No lugar dele, eu mudaria o final. O Califa oferece um presente pro Beremiz e ele pede pra casar com a Telassim. O Pai dela concorda, mas o Califa diz que só vai conceder o presente se o calculista acertar uma última pergunta.
Aí a Telassim, que estaria na plateia, disfarçada de homem (para ver o show do amado), levantaria a mão e diria "um grande sábio também precisa ser um grande professor. Eu fui discípulo desse cara e me ofereço pra responder a pergunta no lugar dele. Se eu acertar, vai estar provado que ele, além de tudo, é um puta professor." O Califa aceitava e ela acertava a pergunta. Aí ela vai ter sambado na cara dos recalcados que não quiseram ensinar matemática pra ela, e o Beremiz também, porque ia provar pra esses manolos que eles não conseguiam ensinar gurias porque eram péssimos professores.
E o final?
Querem saber o final?
Queremos saber o que tu achou do final!
Ah, sim, claro, o final. Achei péssimo. E, claro, esse tópico vai ter spoilers.
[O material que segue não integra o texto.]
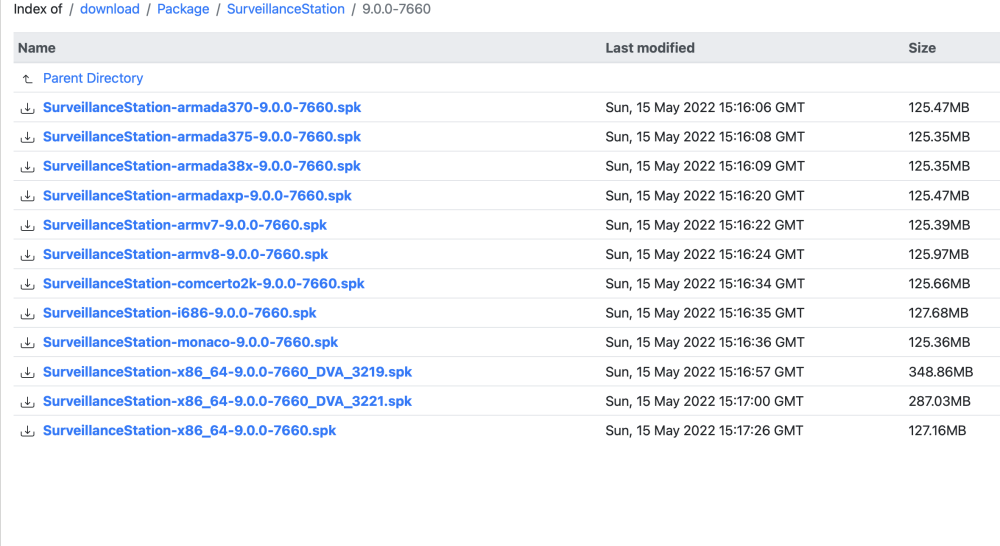Viewport: 1000px width, 546px height.
Task: Open the SurveillanceStation breadcrumb folder
Action: click(x=285, y=9)
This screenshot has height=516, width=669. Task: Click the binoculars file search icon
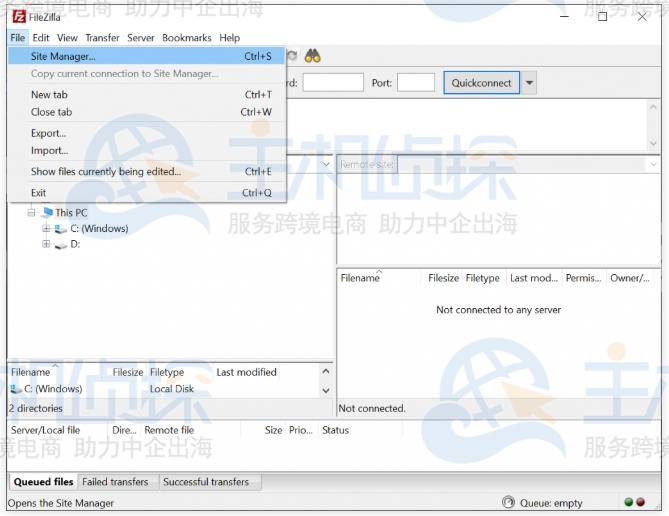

Como eu disse, o livro inteiro é pautado na religião muçulmana, relatando preces, costumes, inclusive pedindo pra Alá ter piedade dos matemáticos infiéis (não muçulmanos). Mas Talessim é cristã, e Beremiz acaba se convertendo também e "fez questão de ser batizado por um bispo que soubesse a Geometria de Euclides" (p. 240). Os parágrafos finais são os seguintes:
A verdadeira felicidade - segundo afirma Beremiz - só pode existir à sombra da religião cristã.
Louvado seja Deus! Cheios estão os Céus e a Terra da majestade de sua obra! (p. 241)
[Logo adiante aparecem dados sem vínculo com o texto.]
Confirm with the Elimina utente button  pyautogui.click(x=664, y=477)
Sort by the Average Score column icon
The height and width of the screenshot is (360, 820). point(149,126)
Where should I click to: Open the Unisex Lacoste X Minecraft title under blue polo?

Agora eu lhes pergunto, esse final não leva o livro todo pra esse lado? O sujeito escreve um livro mostrando a cultura árabe e termina dizendo que a cristã é melhor? (A frase final é um dos salmos de Davi - que era judeu)
Já não achei muito legais outras duas passagens que denunciam que o autor era cristão, como a Telassim cantando a Carta de São Paulo aos Coríntios e uma discussão acalorada que a galera tem sobre a multiplicação dos pães e dos peixes efetuada por Jesus.
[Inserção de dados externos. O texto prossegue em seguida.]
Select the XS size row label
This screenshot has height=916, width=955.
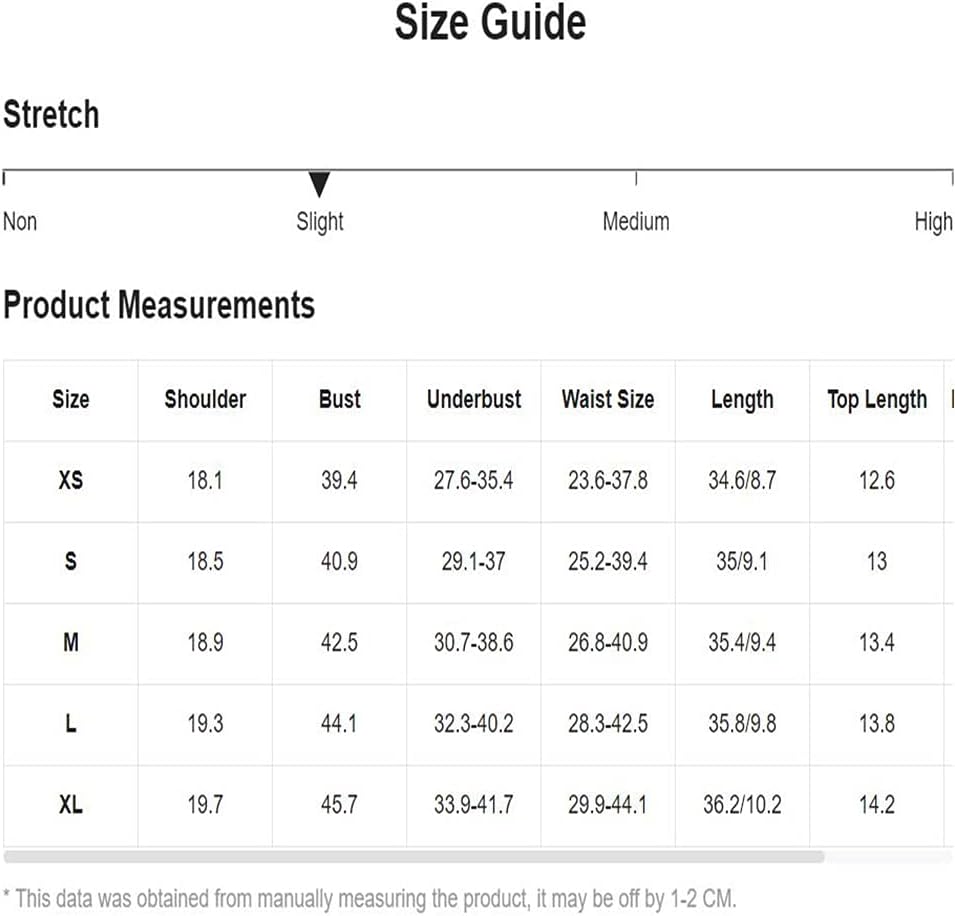coord(71,481)
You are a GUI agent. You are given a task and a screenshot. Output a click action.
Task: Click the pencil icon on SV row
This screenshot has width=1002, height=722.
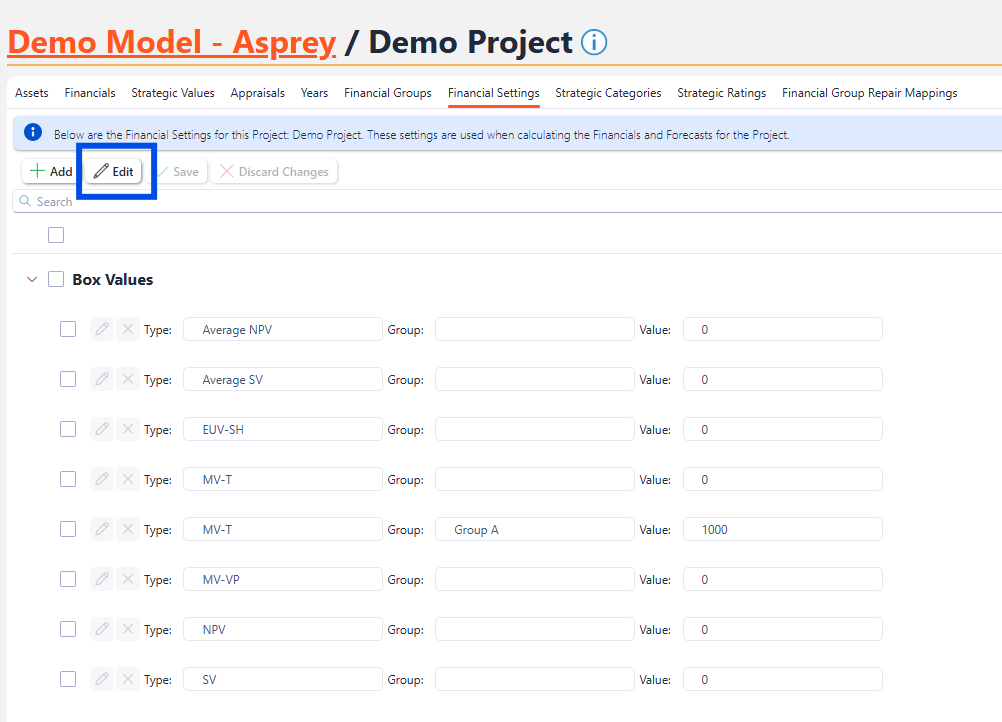coord(102,679)
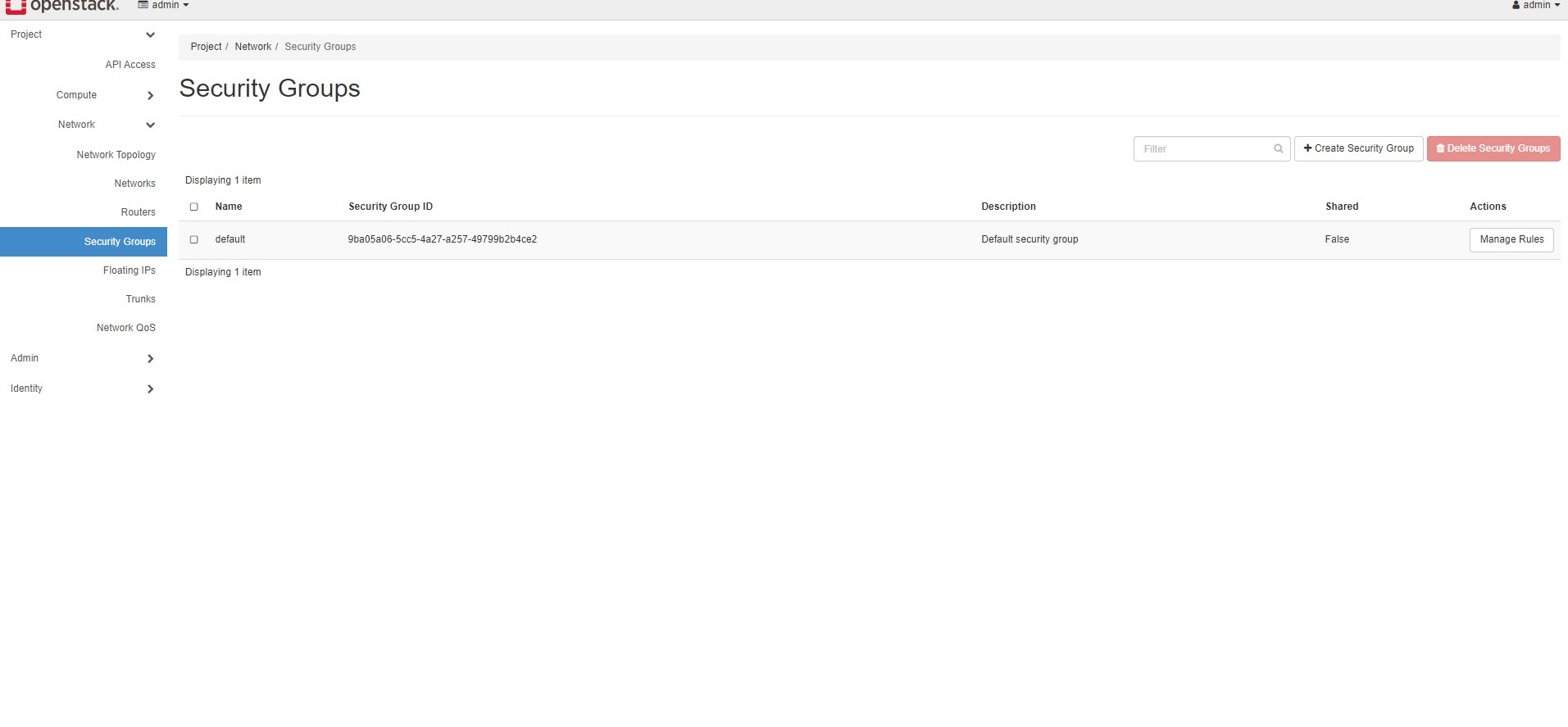
Task: Check the default security group row checkbox
Action: point(194,239)
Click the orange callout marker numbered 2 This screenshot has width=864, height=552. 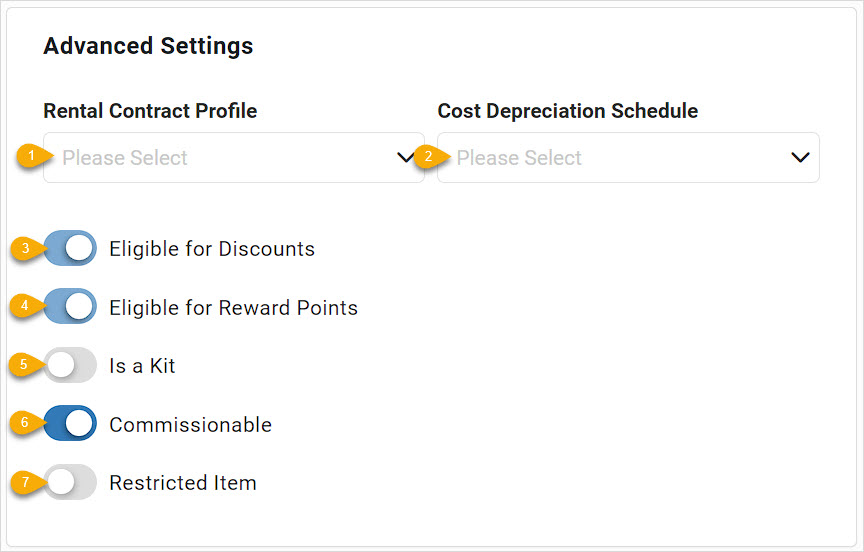pos(431,157)
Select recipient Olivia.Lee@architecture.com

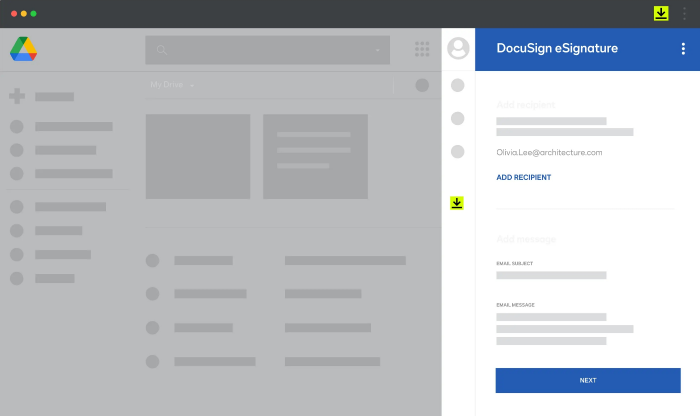(x=549, y=152)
O primeiro tópico do Apêndice trata de discorrer sobre a dedicatória do livro, dizendo:
O conteúdo altamente filosófico dessa estranha Dedicatória (...) é uma das lições mais surpreendentes de simplicidade e tolerância religiosa (...) (p.245)
Realmente, ele pede piedade para os sábios não muçulmanos, pois seriam condenados a penas eternas. Acho bonito isso, de o sujeito saber que o outro vai pro "inferno" e, em vez de ficar apontando o dedo e ameaçando, pede clemência para o seu deus.
Só que, infelizmente, esse clima de tolerância perde o sentido perante o final que já falei. Para vocês terem noção, o último capítulo chama "- Segue-me - disse Jesus. - Eu sou o caminho que deves trilhar, a verdade em que deves crer, a vida que deves esperar. Eu sou o caminho sem perigo; a verdade sem erro e a vida sem morte." (p.239)
Tipo isso.
Mas, no geral, aprova o livro?
Sim. Como eu já disse, ele é divertido e instrutivo, embora simples. Além disso, tem umas ilustrações maravilhosas <3
Destaco algumas: p. 78
p. 103
p. 134
Além da moldura perfeita em todos os números de página:
O projeto de miolo e capa é creditado a Ana Sofia Mariz, cujo
site tem um monte de outros projetos feitos por ela, inclusive do próprio Malba Tahan.
Ps: vou aceitar
O Livro de Aladim e o
Amor de Beduíno, ambos do Malba Tahan, e o
A Formosa Princesa Magalona, de Rui de Oliveira, de presente de Natal <3
P.p.s.: A princesa Magalona é citada no
Dom Quixote C:
Thaís Linhares, apontada no site da Ana Sofia como a autora das ilustrações do miolo, tem um blog em que, inclusive, encontrei um
tutorial de aquarela. Desenhos maravilhosos, inclusive. E a moça ainda tem uma tag
feminismo no blog. Puro amor <3
Tenho que postar um croqui dela aqui, da princesa na cadeira de rodas. Morri de fofura
Então, é isso. Leiam, é bem divertido.